ROF with a truncated quadratic dataterm (\(\lambda =0.03\) and \(\nu =0.025\)). Compared to the baseline method [11] the proposed approach yields much better results, already with a very small number of 4 labels.

Fig. 7.
figure 7

We compute the optical flow using our method, the product space approach [8] and the baseline method [11] for a varying amount of labels and compare the average endpoint error (aep). The product space method clearly outperforms the baseline, but our approach finds the overall best result already with \(2 \times 2\) labels.

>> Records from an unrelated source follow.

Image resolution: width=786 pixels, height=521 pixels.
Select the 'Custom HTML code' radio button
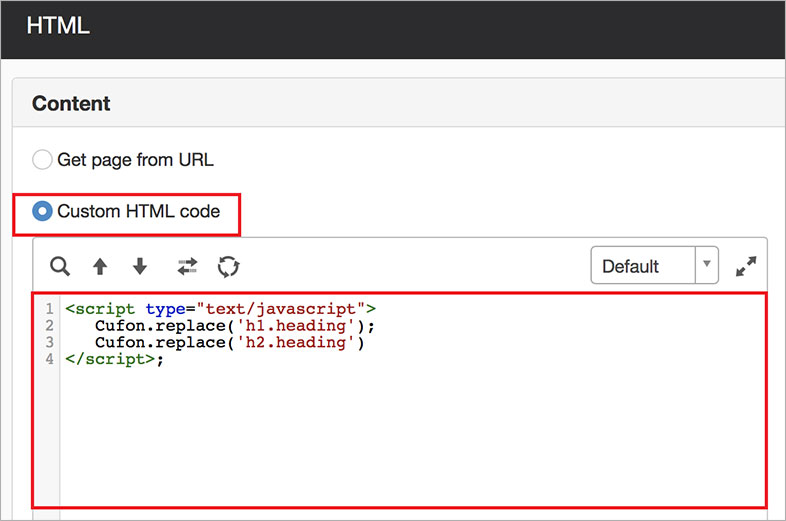[x=43, y=212]
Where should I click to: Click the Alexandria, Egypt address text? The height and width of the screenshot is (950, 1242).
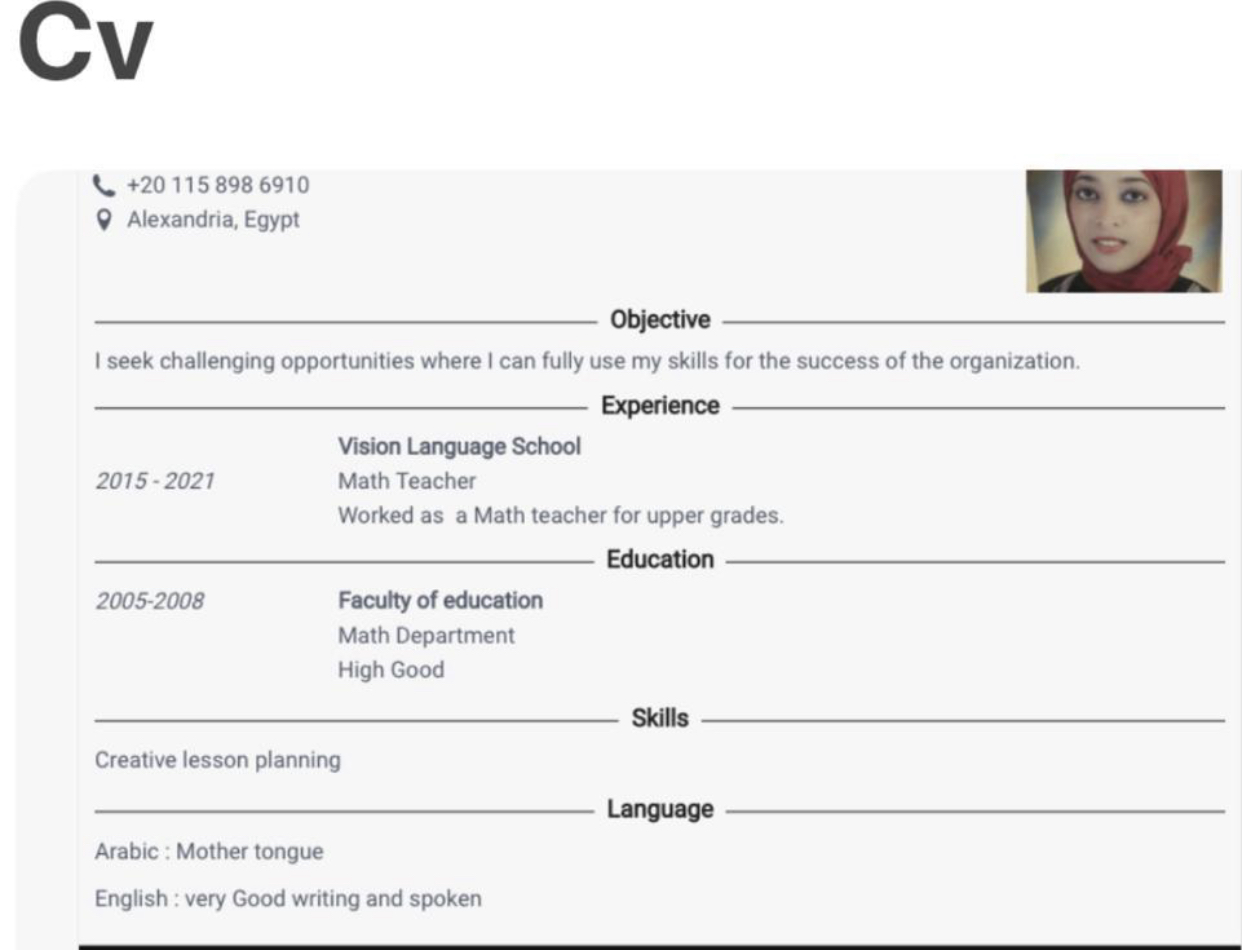(x=213, y=220)

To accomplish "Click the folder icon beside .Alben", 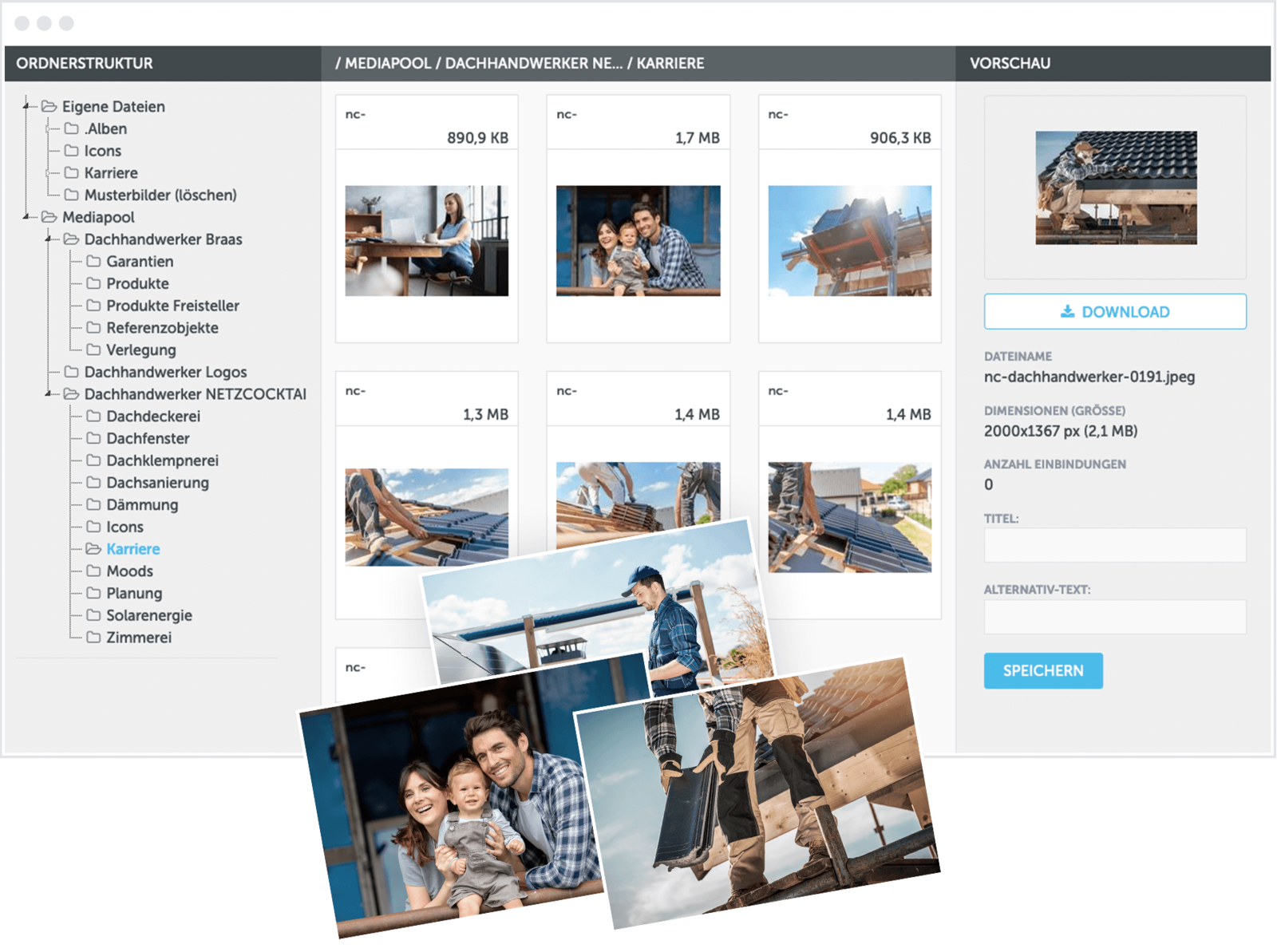I will click(x=72, y=128).

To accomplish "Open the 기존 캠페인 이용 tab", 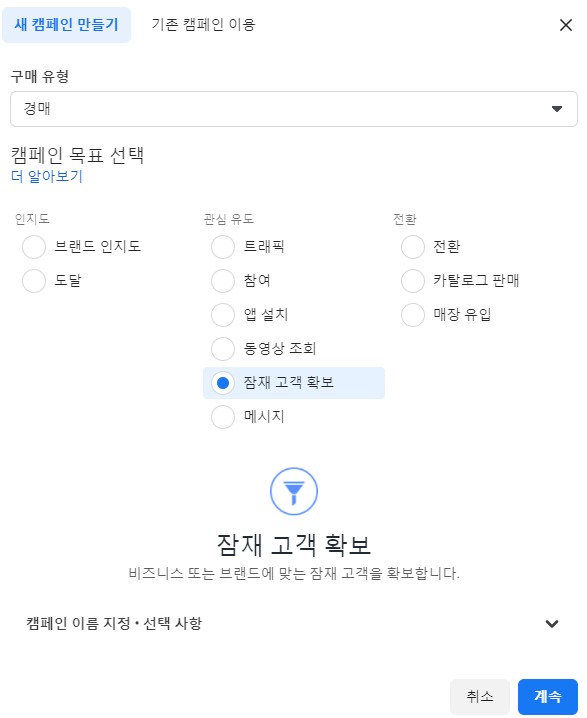I will click(203, 25).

To achieve a similarly precise result as the product space method, we require 150 times fewer labels, 10 times less memory and 3 times less time. For the same number of labels, the proposed approach requires more memory as it has to store a convex approximation of the energy instead of a linear one.

4.3 Optical Flow

We compute the optical flow \(v:\varOmega \rightarrow \mathbb {R}^2\) between two input images \(I_1, I_2\). The label space \(\varGamma = [-d, d]^2\) is chosen according to the estimated maximum displacement \(d \in \mathbb {R}\) between the images. The dataterm is \(\rho (x, v(x)) = \Vert I_2(x) - I_1(x + v(x)) \Vert \), and \(\lambda (x)\) is based on the norm of the image gradient \(\nabla I_1(x)\).

Fig. 8.
figure 8

Large displacement flow between two \(640\times 480\) images (a) using a \(81 \times 81\) search window. The result of our method with 4 labels is shown in (b), the baseline [11] in (c). Our method can correctly identify the large motion.

In Fig. 7 we compare the proposed method to the product space approach [8]. Note that we implemented the product space dataterm using Lagrange multipliers, also referred to as the global approach in [8]. While this increases the memory consumption, it comes with lower computation time and guaranteed convergence. For our method, we sample the label space \(\varGamma = [-15, 15]^2\) on \(150 \times 150\) sublabels and subsequently convexify the energy on each triangle using the quickhull algorithm [3]. For the product space approach we sample the label space at equidistant labels, from \(5 \times 5\) to \(27 \times 27\). As the regularizer from the product space approach is different from the proposed one, we chose \(\mu \) differently for each method. For the proposed method, we set \(\mu = 0.5\) and for the product space and baseline approach \(\mu = 3\). We can see in Fig. 7, our method outperforms the product space approach w.r.t. the average end-point error. Our method outperforms previous lifting approaches: In Fig. 8 we compare our method on large displacement optical flow to the baseline [11]. To obtain competitive results on the Middlebury benchmark, one would need to engineer a better dataterm.

5 Conclusions

We proposed the first sublabel-accurate convex relaxation of vectorial multilabel problems. To this end, we approximate the generally nonconvex dataterm in a piecewise convex manner as opposed to the piecewise linear approximation done in the traditional functional lifting approaches. This assures a more faithful approximation of the original cost function and provides a meaningful interpretation for the non-integral solutions of the relaxed convex problem. In experimental validations on large-displacement optical flow estimation and color image denoising, we show that the computed solutions have superior quality to the traditional convex relaxation methods while requiring substantially less memory and runtime.